Different Production Steps

After the production is complete, a quality check (QC) using artificial intelligence (AI) is performed in the QC module (Figure 3, bottom right). Current implementation gives possibilities for two improvements:

  1. Currently, if a software failure at QC module occurs, no automatic QC is performed. In that case, the operator must check the integrity/quality of the product, manually. Maintenance user should also fix the software problem to enable automatic QC for later.
  2. If the output of the AI QC’s certainty level is below the threshold, the QC must be done manually by the operator to cover for edge cases.

Both issues decrease the production rate. Therefore, DFKI introduced two use cases dealing with these two issues. With PHYSICS project, DFKI aims to improve the production rate in case of software failures and/or low QC certainty levels.

For the first issue, a failover scenario is designed. A local Edge infrastructure with PHYSICS components was set up and connected to the central PHYSICS platform available in Amazon Web Services (AWS). This in combination with FaaS enables QC to be performed regardless of its physical location. In case of an issue, the maintenance user will be informed about the problem, and they can continue working on it without time pressure. It is expected that there will be no downtime, as long as an active Internet connection is available.
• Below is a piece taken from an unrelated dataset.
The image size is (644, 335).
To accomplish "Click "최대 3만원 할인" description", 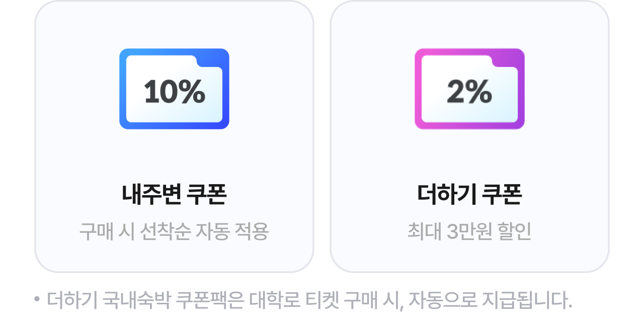I will [x=469, y=231].
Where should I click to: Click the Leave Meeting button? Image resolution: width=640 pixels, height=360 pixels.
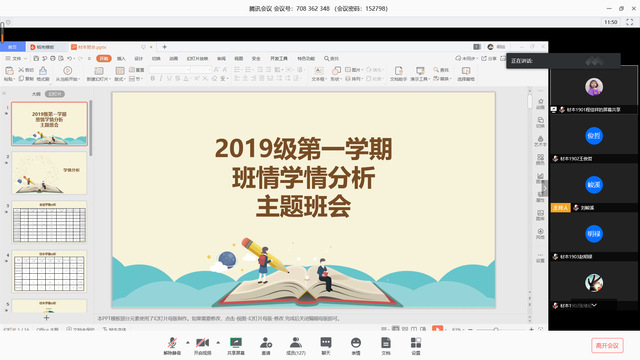click(x=607, y=345)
For the second issue, if a QC certainty level is below a specific threshold, the PHYSICS platform will invoke an additional QC service at AWS to perform more complex computations using more computing resources. It is expected that certainty level improves such that a manual inspection is rarely required. Due to the pay-per-use nature of FaaS, this additional QC is very economical.

Although as a test pilot plant, SmartFactoryKL does not have a requirement on production rates, these use cases enable us to test the FaaS approaches and transfer the knowledge into the industry to solve similar problems in the real factory environments.